I suppose in theory, if a student is good enough in lessons to be thinking through their studies analytically, that should in turn apply to orchestra, but in reality I think that rarely occurs. I find many good teachable moments in lessons going over styles, composers, techniques, and new ways of listening and thinking about music that the student will never really touch in their regular lesson material. Plus some back-up pointers to how to adjust listening and follow a conductor.

I've seen plenty of solid solo players flounder around in the orchestra ranks, not being of much use to anyone (yet still thinking highly of themselves). So the on-occasion orchestral lesson can be very useful to a student. If it's being abused by a student as lesson-avoidance, they can always be put on the spot for their under-preparation with this portion of their musical responsibilities, too, especially if they aren't using the thinking skills you've taught them :).

September 22, 2015 at 01:00 AM · I think Laurie got it just right. The thing about youth orchestras is that there is typically a range of skill level. So, a part that is at the median skill level may be easily handled by the players in the first couple of stands on their own, but requiring attention from a private teacher for the kids in the last couple of stands.

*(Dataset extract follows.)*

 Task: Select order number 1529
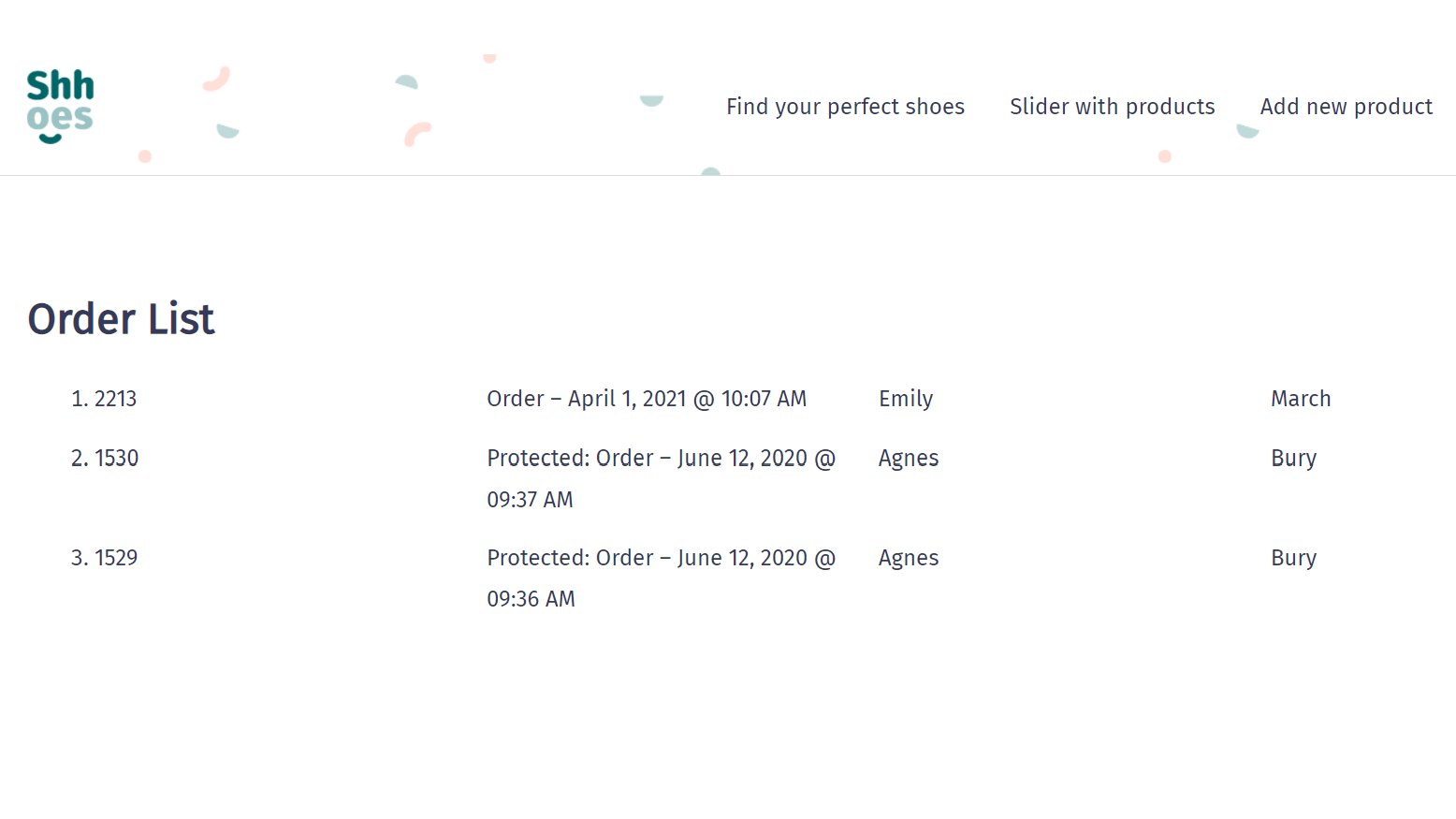(x=116, y=558)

My daughter plays in a youth orchestra that is within the private music school in which she is enrolled. The group is small enough so there's no hiding or faking. (Well maybe there is, but the professor can tell, he's incredibly good.) The students are actively encouraged to bring the music to their lessons. However, I feel, as many do, that I don't want my daughter's lessons consumed by too much orchestra music. Fortunately she and I are able to figure out nearly everything at home. But, her private teacher is an orchestra violinist, so sometimes we will get advice about fingerings or articulation because these sometimes differ between solo and orchestra playing.

Perhaps tangential to the discussion, but lesson time is one thing, practice time is another. When you are advising a student how to spend practice time, how do orchestra parts figure in?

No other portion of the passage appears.